**Stated problem A:**
In the profile of Dominic Garcia, at what age did he become a deputy chief investment officer?

Dominic Garcia became a deputy chief investment officer at 24, spent his 30s investing $5 billion into hedge funds, and won the CIO job for his home state’s pension plan at just shy of 40. Now the real test begins.
Garcia has observed a successful public fund tenure firsthand. His mentor and former boss David Villa — CIO of the State of Wisconsin Investment Board — propelled SWIB into the top tier of global institutional investors. Insiders see the fund as a peer of the elite pension investors of Canada and the Netherlands, such as the Ontario Teachers’ Pension Plan, the Canada Pension Plan Investment Board, APG, and PGGM. Only a handful of U.S. organizations might credibly claim the same.
Garcia met Villa in 2007 at a gathering for state CIOs, early in Villa’s tenure and while Garcia was still a young investment deputy at the Public Employees Retirement Association of New Mexico (PERA). Villa had grown up in Albuquerque. Both had left the state for top universities. Neither was much for small talk. “We just started talking about what he wanted to do,” Garcia remembers. “I told him my thoughts about his vision for the fund and my philosophy on portfolios.”

**Stated problem B:**
Rewrite the rows below as a numbered list, covering everything from the line containing "Image resolution: width=750" down to the line containing "tap(451, 950)" and omitting any blank lines.

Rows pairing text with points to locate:
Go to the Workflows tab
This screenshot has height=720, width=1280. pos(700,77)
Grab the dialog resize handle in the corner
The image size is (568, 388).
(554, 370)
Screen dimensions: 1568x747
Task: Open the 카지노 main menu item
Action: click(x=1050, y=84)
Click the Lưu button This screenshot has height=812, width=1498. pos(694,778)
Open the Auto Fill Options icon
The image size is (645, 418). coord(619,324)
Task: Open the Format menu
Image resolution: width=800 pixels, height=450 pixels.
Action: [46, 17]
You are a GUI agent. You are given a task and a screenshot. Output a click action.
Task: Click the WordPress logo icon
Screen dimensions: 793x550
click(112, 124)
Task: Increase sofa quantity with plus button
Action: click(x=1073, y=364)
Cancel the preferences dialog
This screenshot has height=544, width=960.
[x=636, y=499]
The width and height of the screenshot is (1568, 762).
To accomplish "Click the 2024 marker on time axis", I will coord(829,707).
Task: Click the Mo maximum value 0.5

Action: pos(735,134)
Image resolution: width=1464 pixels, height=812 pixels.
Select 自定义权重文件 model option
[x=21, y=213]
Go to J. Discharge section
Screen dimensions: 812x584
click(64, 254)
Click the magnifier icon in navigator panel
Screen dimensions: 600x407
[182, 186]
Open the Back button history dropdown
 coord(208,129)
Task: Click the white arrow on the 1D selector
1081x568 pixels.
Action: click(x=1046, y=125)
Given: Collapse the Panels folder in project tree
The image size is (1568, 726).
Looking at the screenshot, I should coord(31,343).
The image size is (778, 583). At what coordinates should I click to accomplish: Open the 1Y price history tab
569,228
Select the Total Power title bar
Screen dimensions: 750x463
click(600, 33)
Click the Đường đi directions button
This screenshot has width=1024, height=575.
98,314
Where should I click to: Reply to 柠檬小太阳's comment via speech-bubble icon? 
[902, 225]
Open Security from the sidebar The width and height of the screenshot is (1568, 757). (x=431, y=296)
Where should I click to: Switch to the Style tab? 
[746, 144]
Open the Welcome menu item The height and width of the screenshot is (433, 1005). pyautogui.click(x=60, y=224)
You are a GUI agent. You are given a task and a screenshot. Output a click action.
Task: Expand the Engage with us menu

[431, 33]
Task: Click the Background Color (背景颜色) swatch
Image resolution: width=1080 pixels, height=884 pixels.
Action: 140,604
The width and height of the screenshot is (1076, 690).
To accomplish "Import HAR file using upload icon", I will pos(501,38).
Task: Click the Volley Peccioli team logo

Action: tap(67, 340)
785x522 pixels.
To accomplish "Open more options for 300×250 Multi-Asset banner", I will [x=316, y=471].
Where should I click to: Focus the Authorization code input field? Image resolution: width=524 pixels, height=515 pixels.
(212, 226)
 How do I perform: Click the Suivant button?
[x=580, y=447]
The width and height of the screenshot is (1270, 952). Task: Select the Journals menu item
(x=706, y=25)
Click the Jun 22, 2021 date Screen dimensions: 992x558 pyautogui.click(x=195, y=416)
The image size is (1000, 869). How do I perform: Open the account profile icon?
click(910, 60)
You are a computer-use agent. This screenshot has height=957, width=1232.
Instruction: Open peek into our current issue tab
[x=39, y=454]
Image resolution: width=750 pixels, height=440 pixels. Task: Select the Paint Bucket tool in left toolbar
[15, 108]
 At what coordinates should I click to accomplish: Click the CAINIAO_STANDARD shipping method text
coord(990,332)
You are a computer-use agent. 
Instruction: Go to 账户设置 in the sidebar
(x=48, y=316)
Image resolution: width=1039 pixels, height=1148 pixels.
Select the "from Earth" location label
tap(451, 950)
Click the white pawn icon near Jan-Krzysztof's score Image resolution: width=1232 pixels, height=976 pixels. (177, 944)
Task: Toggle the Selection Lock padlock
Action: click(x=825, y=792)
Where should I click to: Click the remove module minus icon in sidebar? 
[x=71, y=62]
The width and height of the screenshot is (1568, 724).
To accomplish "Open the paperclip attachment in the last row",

**Task response A:**
At 24.

**Task response B:**
1. Image resolution: width=750 pixels, height=440 pixels. Task: Select the Paint Bucket tool in left toolbar
2. [15, 108]
3.  At what coordinates should I click to accomplish: Click the CAINIAO_STANDARD shipping method text
4. coord(990,332)
5. You are a computer-use agent. 
6. Instruction: Go to 账户设置 in the sidebar
7. (x=48, y=316)
8. Image resolution: width=1039 pixels, height=1148 pixels.
9. Select the "from Earth" location label
10. tap(451, 950)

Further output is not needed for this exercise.